● **What the task asks**:
Beginning at the line that contains "The height and", repeat each line exactly through the last one of the records below, and leave out the pictures.

**** Provided records

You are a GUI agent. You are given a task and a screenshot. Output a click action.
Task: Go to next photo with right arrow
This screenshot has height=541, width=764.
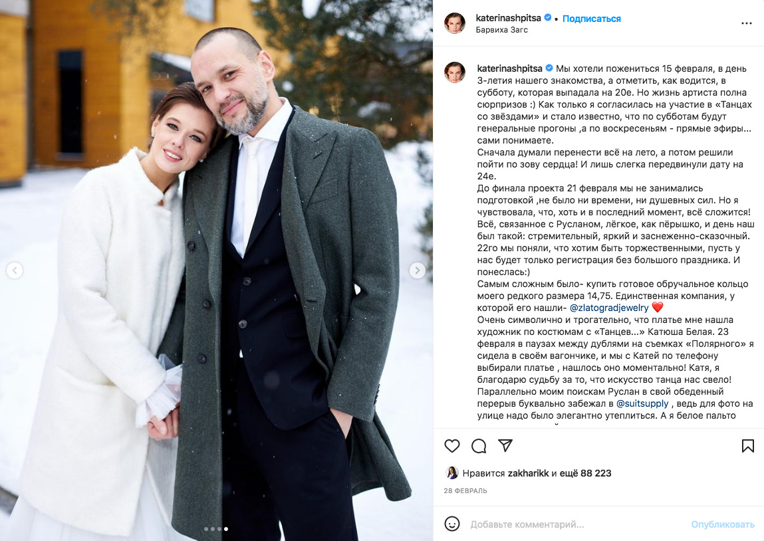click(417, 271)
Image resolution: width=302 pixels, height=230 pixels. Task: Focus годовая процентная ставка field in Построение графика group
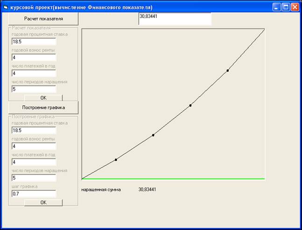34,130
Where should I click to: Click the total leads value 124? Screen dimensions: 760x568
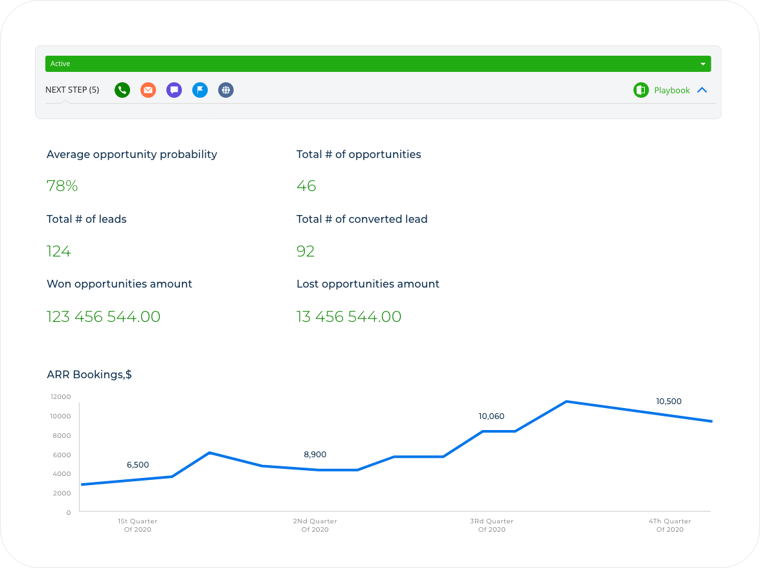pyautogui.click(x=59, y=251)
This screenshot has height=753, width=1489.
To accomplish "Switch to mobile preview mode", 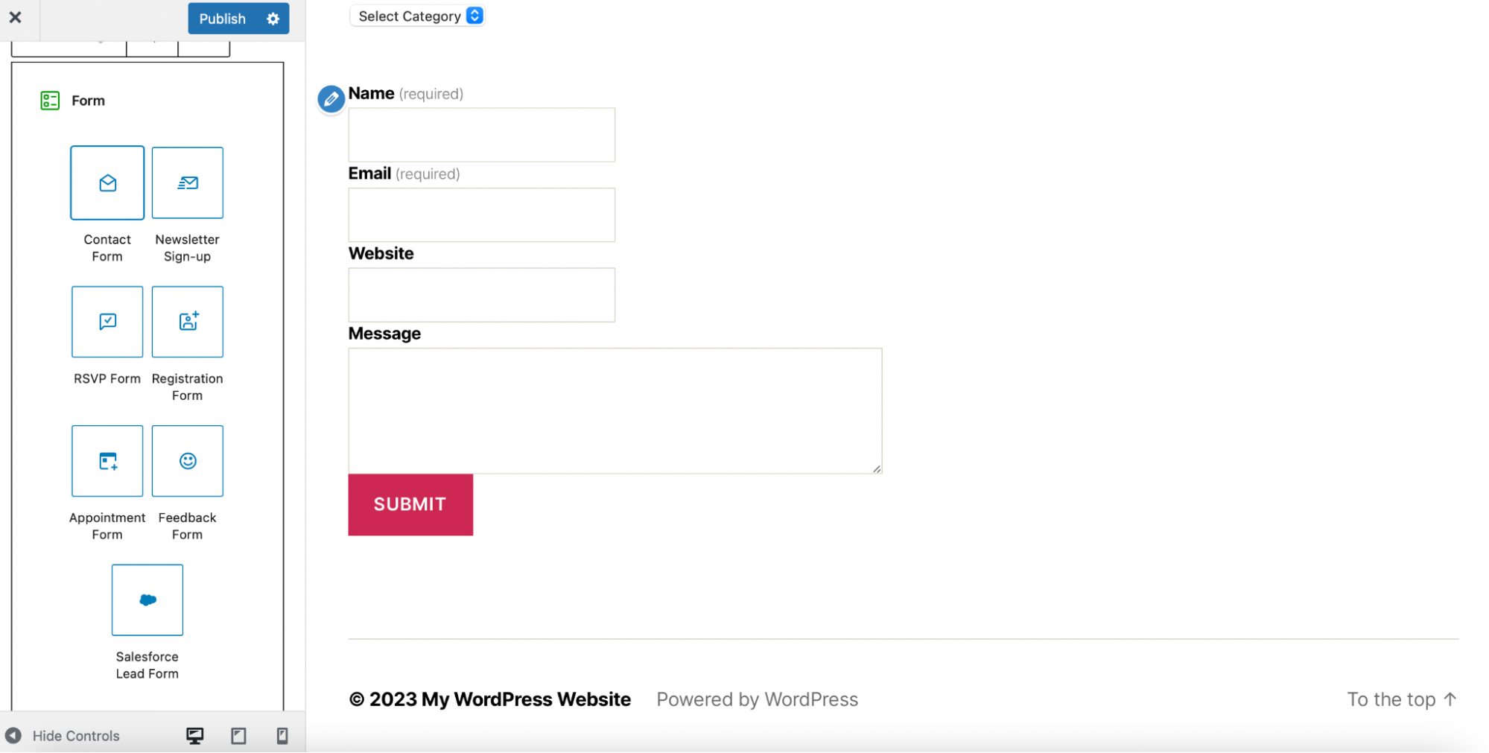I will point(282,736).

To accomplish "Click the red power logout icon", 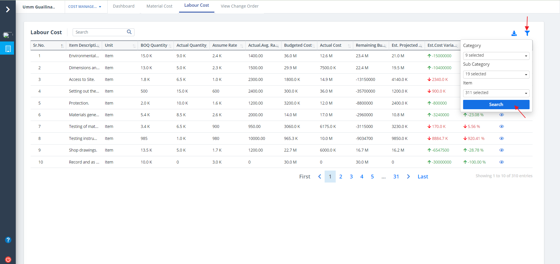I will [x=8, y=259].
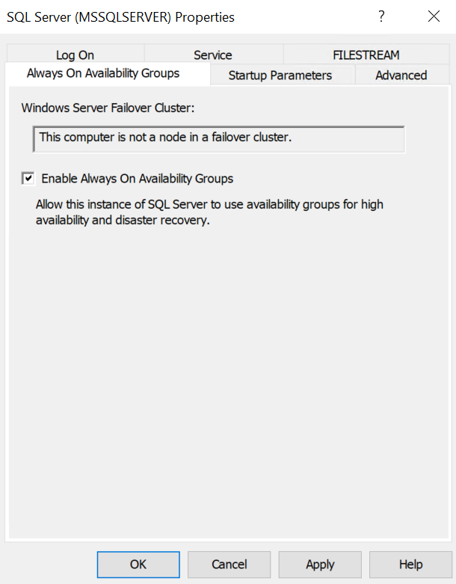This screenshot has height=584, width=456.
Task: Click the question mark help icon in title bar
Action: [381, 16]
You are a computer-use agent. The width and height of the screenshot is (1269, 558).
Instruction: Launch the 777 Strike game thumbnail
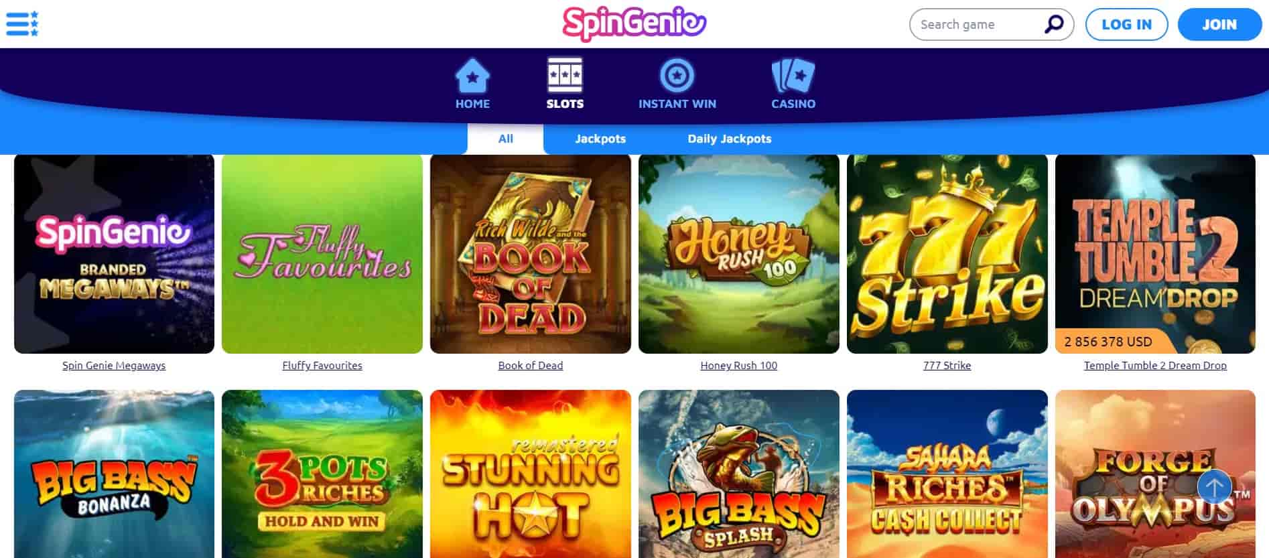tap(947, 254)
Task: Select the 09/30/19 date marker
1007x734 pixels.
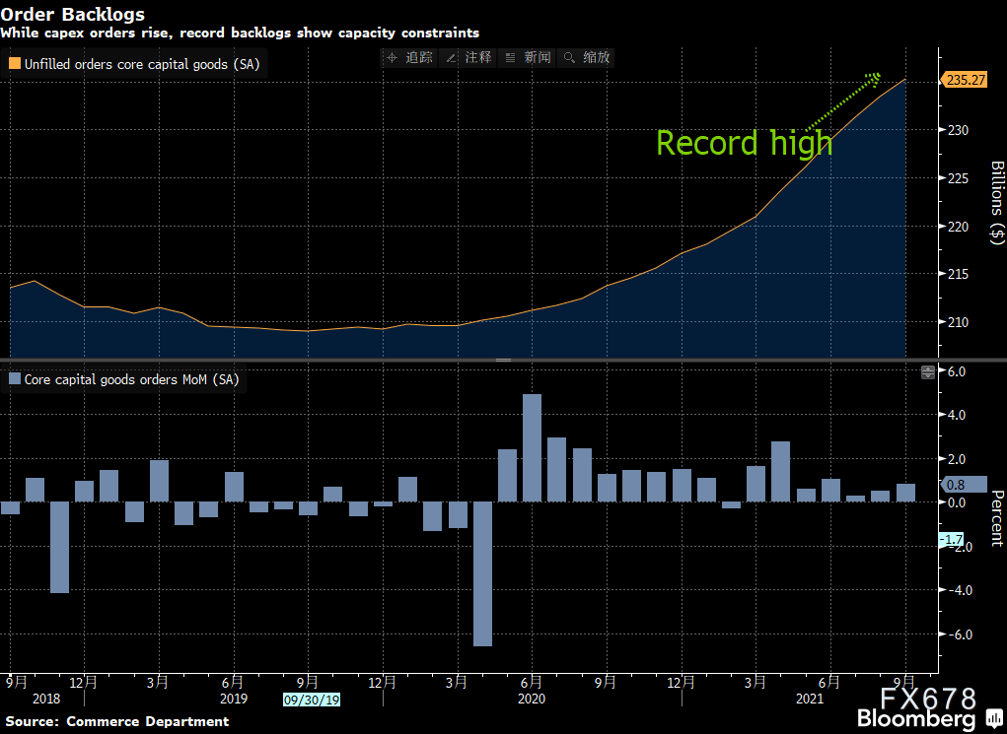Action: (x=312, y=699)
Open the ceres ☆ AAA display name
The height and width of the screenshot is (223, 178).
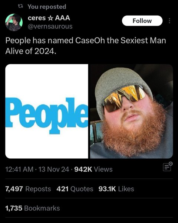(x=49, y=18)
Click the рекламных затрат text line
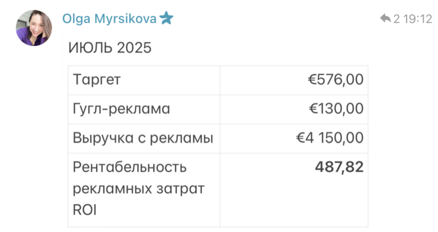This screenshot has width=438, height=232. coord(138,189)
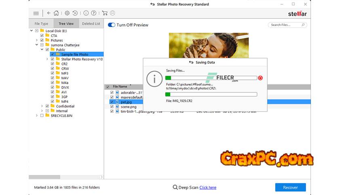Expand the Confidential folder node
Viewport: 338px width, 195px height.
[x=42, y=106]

********

● **Result**:
The height and width of the screenshot is (223, 178).
(x=49, y=18)
Click the рекламных затрат text line
This screenshot has width=438, height=232. coord(138,189)
Expand the Confidential folder node
Viewport: 338px width, 195px height.
[x=42, y=106]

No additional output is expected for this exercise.